Are the dogs at least certified for hips/elbows? Have the parents and grandparents done anything besides being pets? If no, then I would keep looking.


----------



## Whiteshepherds (Aug 21, 2010)

Knight said:


> Thx. The great grandparents and beyond are all titled
> Forgot to mention


Have the parents been x-rayed?


----------



## selzer (May 7, 2005)

Born in the US, out of dogs born in the US, etc. No problem. Could there be health problems? Yes. Will there be health problems? YES. If you get a dog direct from the manufacterer (Germany) will there be health problems? YES! 

It is a living breathing critter. The only guarantee you can have is that barring an accidental death, the dog will get sick and die at some point within the next 15 years or so. Chances are good that it will have other issues along the way. 

So far, save my new dog that I just got, the only dog I had to put down YOUNG due to a major health problem was a dog out of an imported sire, and both of the dam's parents were imports. 
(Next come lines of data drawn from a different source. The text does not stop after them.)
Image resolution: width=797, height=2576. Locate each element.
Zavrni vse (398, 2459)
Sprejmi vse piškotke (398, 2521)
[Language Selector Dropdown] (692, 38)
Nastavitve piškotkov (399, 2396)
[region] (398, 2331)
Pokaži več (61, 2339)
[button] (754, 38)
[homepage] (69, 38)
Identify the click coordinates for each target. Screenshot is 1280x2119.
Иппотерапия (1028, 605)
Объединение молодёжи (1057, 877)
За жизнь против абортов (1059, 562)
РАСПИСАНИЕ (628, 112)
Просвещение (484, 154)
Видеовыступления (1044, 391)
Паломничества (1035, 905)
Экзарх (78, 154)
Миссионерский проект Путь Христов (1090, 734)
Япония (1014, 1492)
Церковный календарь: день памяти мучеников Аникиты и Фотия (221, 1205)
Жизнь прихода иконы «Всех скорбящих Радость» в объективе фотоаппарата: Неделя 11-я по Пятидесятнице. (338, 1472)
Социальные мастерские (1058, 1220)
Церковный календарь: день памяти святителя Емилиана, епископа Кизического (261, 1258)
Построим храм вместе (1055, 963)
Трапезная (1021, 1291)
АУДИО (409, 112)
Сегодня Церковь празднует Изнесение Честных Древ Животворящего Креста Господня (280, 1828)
If you want to compete in the American Sieger show, or want a dog for a specific purpose, competition etc., then getting an inport may make sense. Like if you want a dog to improve your lines, and German showlines is your thing, going back to Germany makes sense.

If you want a great pet that you can do obedience training with and maybe try schutzhund, no reason to go with an import. Much more important is a breeder with a good knowledge base, available, and willing to help you with any problems.


----------



## Knight (Sep 7, 2010)

Thanks for the replies i appreciate it


----------



## Liesje (Mar 4, 2007)

Liesje said:


> Would it concern me? Yes, definitely, but it depends on what you are looking for, what traits of the dog are important or not important to you. Any time I pay for a dog, I'm also concerning myself with the motives of the breeder. I may not like every breeding and every dog or every way they do things, but I at least need a good reason for why the breeding took place, why that mixture of line/type, what do they hope and expect to accomplish with the litter, etc. Fido and Fluffy being good house pets and gentle with children is not enough....for me.


Just to clarify, I would not be concerned with dogs bred in the US (all mine were born or bred here and the one I considered getting that wasn't was cheaper than most here), but I would be concern with no titles and the mixing of lines. They'd have to show me some very nice dogs and give me some convincing reasons.


----------